### Exercise instructions
Scan the listing below for the string "type" and copy each line where it turns up.

### Data for the task
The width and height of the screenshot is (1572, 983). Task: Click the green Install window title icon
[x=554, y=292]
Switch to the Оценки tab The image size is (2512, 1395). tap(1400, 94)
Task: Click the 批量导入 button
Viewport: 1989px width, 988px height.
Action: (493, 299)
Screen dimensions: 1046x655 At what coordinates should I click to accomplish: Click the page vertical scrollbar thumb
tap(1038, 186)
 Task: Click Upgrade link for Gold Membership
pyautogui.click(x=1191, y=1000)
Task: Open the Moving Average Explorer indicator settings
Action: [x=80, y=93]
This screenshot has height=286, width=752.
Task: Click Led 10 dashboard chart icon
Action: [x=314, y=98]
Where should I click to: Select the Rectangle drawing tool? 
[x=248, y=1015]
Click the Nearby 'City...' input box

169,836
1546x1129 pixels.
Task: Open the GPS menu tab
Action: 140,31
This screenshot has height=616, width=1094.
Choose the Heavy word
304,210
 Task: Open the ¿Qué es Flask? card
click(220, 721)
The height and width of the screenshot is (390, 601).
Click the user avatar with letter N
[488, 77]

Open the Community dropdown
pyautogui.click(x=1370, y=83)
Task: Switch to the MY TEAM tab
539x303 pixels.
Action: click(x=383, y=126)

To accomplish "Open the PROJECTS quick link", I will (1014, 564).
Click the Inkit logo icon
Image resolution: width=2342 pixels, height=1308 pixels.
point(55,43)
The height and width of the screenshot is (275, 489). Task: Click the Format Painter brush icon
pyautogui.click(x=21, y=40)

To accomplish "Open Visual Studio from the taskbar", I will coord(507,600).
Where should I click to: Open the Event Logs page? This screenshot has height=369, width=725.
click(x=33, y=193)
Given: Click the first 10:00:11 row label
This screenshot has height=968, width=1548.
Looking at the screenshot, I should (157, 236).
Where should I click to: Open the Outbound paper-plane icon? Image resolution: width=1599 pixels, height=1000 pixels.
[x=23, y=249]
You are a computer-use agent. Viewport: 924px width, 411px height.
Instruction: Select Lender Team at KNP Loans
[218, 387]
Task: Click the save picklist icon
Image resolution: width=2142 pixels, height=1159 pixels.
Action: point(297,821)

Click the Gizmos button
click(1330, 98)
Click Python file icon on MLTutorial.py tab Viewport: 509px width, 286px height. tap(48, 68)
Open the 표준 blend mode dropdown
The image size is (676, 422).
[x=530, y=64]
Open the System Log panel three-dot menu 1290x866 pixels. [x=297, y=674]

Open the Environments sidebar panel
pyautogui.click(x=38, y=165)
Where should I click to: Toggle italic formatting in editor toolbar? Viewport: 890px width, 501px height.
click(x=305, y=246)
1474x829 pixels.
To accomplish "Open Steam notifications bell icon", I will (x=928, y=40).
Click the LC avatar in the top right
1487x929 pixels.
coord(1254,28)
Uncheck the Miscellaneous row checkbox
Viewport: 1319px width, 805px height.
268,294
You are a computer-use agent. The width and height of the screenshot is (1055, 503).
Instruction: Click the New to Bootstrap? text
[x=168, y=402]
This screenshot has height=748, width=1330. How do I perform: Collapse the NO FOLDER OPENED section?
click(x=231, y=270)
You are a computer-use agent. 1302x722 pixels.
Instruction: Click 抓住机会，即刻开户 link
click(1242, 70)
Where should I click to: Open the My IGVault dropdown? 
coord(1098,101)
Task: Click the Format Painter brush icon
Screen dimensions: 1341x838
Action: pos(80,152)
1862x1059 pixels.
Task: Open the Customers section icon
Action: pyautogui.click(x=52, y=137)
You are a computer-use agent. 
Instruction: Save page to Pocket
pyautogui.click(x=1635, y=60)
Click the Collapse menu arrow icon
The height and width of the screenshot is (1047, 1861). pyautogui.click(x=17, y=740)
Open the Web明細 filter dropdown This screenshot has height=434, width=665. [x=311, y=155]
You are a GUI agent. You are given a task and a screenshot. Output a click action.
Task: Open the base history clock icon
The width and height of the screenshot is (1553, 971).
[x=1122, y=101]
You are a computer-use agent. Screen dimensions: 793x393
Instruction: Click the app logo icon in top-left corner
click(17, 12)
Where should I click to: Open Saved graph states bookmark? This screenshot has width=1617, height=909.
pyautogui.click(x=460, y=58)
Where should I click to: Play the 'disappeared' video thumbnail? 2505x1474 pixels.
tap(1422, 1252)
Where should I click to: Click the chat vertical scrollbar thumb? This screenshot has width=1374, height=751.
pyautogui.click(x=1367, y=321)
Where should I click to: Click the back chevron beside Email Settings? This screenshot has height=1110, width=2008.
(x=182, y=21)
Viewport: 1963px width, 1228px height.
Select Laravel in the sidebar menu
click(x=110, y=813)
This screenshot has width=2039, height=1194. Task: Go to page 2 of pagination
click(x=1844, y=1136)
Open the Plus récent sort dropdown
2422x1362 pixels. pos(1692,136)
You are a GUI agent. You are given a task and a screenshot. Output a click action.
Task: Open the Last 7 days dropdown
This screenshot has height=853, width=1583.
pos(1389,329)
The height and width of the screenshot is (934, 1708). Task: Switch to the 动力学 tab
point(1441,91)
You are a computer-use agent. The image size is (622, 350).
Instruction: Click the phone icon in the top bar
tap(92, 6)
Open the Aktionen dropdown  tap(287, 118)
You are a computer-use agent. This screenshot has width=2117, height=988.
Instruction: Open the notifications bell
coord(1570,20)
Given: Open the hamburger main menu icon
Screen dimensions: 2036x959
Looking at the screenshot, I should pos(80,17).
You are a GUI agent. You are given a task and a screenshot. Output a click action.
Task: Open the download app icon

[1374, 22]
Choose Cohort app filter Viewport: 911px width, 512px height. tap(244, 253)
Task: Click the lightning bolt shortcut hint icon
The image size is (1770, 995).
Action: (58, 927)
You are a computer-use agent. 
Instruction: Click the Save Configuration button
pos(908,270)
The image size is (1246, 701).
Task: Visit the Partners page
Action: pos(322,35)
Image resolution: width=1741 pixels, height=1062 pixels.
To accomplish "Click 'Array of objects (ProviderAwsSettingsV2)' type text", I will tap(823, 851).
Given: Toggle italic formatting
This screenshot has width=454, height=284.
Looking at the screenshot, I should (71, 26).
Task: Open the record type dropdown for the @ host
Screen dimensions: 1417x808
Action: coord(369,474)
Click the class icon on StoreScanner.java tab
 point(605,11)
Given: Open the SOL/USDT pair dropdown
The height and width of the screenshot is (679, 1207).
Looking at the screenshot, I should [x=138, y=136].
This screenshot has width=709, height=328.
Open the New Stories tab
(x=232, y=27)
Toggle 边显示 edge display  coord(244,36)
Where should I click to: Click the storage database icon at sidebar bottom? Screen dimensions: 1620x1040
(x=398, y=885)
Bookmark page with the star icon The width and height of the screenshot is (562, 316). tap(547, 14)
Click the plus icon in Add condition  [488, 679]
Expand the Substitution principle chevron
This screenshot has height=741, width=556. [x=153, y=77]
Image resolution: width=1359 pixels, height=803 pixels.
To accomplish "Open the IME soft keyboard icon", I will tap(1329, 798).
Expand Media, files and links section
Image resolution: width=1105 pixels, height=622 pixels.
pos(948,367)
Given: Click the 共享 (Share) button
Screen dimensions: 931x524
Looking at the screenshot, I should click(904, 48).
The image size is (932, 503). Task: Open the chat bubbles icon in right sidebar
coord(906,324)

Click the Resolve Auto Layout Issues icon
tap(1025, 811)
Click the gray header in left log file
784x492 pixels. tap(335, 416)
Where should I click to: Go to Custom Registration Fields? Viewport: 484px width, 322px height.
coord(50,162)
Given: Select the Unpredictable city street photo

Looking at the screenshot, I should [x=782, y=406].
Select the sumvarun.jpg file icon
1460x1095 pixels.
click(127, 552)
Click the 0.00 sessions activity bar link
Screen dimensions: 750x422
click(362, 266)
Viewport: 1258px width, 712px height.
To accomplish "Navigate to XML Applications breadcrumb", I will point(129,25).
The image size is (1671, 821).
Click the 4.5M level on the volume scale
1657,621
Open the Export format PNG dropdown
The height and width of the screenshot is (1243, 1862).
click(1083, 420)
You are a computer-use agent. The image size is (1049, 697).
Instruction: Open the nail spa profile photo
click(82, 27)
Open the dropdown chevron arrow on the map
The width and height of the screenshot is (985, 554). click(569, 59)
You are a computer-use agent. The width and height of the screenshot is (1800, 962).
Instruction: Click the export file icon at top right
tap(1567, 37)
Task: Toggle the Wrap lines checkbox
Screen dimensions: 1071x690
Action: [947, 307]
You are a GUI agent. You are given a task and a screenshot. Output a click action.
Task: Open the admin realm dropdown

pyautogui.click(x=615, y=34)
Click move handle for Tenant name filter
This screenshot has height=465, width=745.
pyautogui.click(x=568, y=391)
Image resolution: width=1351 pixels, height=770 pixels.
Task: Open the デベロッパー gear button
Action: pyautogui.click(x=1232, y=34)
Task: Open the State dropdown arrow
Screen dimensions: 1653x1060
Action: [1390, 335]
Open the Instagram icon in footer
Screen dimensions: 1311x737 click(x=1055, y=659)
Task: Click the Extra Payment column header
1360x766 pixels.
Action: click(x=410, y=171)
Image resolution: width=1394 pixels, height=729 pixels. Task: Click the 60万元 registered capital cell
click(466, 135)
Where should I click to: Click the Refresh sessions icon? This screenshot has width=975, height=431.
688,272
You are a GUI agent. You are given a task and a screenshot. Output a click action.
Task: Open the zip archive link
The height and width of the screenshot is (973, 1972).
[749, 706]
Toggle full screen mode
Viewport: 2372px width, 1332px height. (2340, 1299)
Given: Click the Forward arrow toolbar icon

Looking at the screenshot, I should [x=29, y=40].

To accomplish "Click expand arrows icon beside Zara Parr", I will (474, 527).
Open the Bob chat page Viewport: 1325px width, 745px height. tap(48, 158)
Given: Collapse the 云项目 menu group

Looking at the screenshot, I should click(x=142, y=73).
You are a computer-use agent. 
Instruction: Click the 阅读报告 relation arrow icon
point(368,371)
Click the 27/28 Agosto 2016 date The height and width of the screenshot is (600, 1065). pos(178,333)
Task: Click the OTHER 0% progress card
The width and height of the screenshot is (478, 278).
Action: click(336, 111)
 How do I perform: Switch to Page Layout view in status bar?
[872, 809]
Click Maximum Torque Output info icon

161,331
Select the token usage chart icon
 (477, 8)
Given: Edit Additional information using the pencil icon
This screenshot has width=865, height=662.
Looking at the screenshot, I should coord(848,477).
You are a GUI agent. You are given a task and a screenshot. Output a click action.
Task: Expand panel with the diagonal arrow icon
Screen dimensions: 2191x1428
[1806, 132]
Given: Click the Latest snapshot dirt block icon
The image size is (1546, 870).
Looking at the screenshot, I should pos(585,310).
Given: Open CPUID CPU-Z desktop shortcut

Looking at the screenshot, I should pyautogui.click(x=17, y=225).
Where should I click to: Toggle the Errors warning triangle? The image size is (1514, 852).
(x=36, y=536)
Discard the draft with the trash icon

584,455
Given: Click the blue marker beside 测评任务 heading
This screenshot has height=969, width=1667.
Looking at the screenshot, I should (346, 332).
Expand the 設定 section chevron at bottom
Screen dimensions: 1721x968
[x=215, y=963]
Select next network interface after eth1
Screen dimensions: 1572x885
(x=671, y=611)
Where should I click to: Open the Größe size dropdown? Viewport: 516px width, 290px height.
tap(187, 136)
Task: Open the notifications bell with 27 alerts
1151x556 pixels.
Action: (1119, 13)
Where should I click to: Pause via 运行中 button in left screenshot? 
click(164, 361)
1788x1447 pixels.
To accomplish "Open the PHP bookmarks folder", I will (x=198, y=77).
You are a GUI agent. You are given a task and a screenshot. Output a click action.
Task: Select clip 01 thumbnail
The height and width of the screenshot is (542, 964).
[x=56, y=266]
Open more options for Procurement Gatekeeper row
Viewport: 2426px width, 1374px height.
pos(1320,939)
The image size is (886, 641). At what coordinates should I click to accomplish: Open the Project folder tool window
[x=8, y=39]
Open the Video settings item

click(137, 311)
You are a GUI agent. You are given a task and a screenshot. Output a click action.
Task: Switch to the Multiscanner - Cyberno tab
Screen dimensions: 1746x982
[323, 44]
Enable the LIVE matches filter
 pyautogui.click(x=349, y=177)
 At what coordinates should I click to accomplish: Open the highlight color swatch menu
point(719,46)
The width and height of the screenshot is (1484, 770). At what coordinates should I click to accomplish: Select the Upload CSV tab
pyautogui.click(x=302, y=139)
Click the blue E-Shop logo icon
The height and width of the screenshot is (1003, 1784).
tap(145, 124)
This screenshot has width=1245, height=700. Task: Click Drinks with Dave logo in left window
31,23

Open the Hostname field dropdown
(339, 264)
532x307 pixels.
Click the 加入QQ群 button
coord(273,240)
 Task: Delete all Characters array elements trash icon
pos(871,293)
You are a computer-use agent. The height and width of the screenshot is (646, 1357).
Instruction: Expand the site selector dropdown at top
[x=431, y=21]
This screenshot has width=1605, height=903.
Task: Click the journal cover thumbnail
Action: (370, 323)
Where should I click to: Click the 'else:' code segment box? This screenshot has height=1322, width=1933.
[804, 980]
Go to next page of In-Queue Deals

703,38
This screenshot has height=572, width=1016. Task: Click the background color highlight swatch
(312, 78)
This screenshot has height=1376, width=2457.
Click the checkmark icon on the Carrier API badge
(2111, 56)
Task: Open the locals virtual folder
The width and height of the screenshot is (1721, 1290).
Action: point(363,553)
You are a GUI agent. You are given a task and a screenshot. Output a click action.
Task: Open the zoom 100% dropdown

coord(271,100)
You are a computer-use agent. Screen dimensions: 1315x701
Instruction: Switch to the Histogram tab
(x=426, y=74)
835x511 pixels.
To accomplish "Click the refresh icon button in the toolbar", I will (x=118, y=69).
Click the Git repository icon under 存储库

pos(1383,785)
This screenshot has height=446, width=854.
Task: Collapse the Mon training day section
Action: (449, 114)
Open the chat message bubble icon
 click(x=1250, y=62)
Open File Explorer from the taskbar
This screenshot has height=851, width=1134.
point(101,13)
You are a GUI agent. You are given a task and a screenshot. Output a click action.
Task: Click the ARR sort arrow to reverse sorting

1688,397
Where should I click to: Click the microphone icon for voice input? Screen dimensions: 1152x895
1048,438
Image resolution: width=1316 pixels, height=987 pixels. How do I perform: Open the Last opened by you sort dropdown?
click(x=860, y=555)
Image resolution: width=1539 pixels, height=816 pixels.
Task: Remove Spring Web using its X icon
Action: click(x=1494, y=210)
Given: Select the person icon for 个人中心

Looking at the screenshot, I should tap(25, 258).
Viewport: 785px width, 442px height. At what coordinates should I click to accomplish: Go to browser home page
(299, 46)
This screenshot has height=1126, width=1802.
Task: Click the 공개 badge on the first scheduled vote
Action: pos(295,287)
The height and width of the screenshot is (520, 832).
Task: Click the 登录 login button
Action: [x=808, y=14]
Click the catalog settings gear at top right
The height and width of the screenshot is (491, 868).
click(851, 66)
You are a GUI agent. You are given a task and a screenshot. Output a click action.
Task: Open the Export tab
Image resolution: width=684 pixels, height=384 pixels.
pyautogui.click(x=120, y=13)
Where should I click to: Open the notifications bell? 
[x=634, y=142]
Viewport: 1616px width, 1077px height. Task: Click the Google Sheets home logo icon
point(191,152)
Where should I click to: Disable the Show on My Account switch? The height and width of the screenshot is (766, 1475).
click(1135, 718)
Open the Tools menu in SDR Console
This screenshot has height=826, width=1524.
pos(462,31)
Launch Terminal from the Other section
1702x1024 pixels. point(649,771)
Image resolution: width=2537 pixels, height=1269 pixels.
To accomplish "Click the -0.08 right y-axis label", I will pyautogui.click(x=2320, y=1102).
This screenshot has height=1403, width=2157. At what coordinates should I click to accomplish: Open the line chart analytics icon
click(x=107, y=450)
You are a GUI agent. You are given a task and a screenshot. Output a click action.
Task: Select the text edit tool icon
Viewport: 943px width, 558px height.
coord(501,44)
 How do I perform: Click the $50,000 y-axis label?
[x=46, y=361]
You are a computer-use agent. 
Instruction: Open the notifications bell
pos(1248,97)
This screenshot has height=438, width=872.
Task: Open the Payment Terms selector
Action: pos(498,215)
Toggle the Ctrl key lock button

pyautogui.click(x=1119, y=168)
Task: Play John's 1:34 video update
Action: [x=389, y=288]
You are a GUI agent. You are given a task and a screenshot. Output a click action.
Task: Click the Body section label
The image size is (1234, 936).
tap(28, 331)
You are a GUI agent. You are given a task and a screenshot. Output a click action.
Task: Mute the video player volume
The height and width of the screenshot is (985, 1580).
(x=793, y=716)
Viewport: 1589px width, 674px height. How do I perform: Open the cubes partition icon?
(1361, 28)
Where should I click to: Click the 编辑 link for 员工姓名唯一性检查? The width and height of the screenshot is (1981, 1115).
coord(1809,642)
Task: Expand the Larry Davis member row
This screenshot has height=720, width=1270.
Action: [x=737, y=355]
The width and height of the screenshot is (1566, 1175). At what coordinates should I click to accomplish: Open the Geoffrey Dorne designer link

### Result below
To accomplish "Click 'Array of objects (ProviderAwsSettingsV2)' type text", I will tap(823, 851).
Task: Open the record type dropdown for the @ host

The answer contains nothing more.